If I write this, before I know it I won’t be not-writing any more: I’ll be writing again. 

It’s been so long since I put words together into sentences and those sentences into something that isn’t a business email, I’ve become nervous of it – but right now it’s easy to be nervous of everything isn’t it, so unaccustomed are we to anything outside the small area we have paced for over a year.  

The rituals of home – making the place sparkly at Christmas; hanging blossoms for Easter; making the Seder plate at Passover; baking birthday cakes and hosting kitchen discos – were small lights marking the path out of winter into spring for me. But last year whilst I baked and folded and swept and watered the houseplants, I confess the comfort of things had slipped into dullness of thought, hampered by anxiety and fear. I mourned for the spark struck in the Old Days by things less familiar, places not-home: the joy of ordinary old walking up the street of a beautiful city or down a long beach or – hold still, heart! – immersion in a room full of astonishing paintings or listening to a live orchestra express the inexpressible for me. 

This week a clever person told me that we had all been suffering in different ways from a ‘depravation of difference‘, experiencing only sameness: never drinking coffee that tastes different from the coffee we make at home; never hearing the stories strangers tell us at bus-stops; not travelling, visiting, adventuring. Ideas chime when we enjoy unexpected meetings and make new discoveries: difference is what makes the heart sing.  A poverty of touch, art, provocation of all kinds has made life comparatively joyless. Life should be an active engagement, a jumping into the flow of it all; life deserves not be prosaic or passive — life should be poetry and we deserve for that poetry not always to be the poetry of loss.  

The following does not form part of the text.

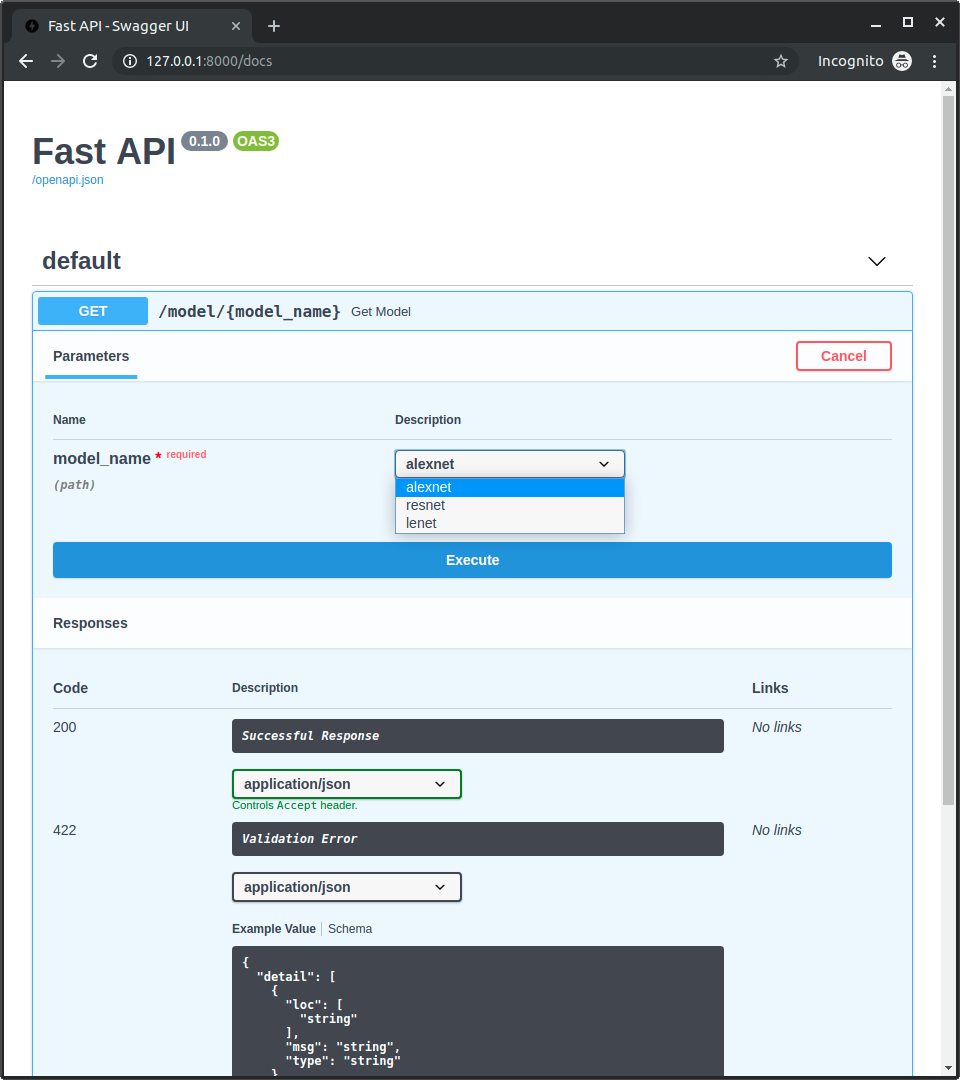Select resnet from the dropdown list
The width and height of the screenshot is (960, 1080).
coord(426,505)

At night as I wait for sleep I walk back through art galleries, standing again in high-ceilinged exhibition rooms feeling the challenge of great art with a kind of homesickness of the eyes and mind. One night I am zinged by Matisse’s cut outs, seven years after the first excitement. Another, I recall the cool white room in which Guernica hangs in the Reina Maria Sofia in Madrid, a gallery whose stone walls conceal astonishing work until the last second you turn the corner into a room. I remember the painted static of Agnes Martin’s mammoth works and the woven hum of Anni Albers’ tapestries. When I saw the photograph “Variety” booth, NYC by Nan Goldin for the first time, I fell hard in love with the coat-check girl and with Nan for seeing her. In the dark of my bedroom at night, it is easy to press replay on the parts of Goldin’s Ballad of Sexual Dependency that left me breathless with recognition, mourning and joy as I sat many times over watching it in a pitch dark room at MOMA and then again next to my daughter at the Tate. The Tate, whose rooms Wolfgang Tillmans filled with an extraordinary homage to intimacy that re-set again for me what love might look like. 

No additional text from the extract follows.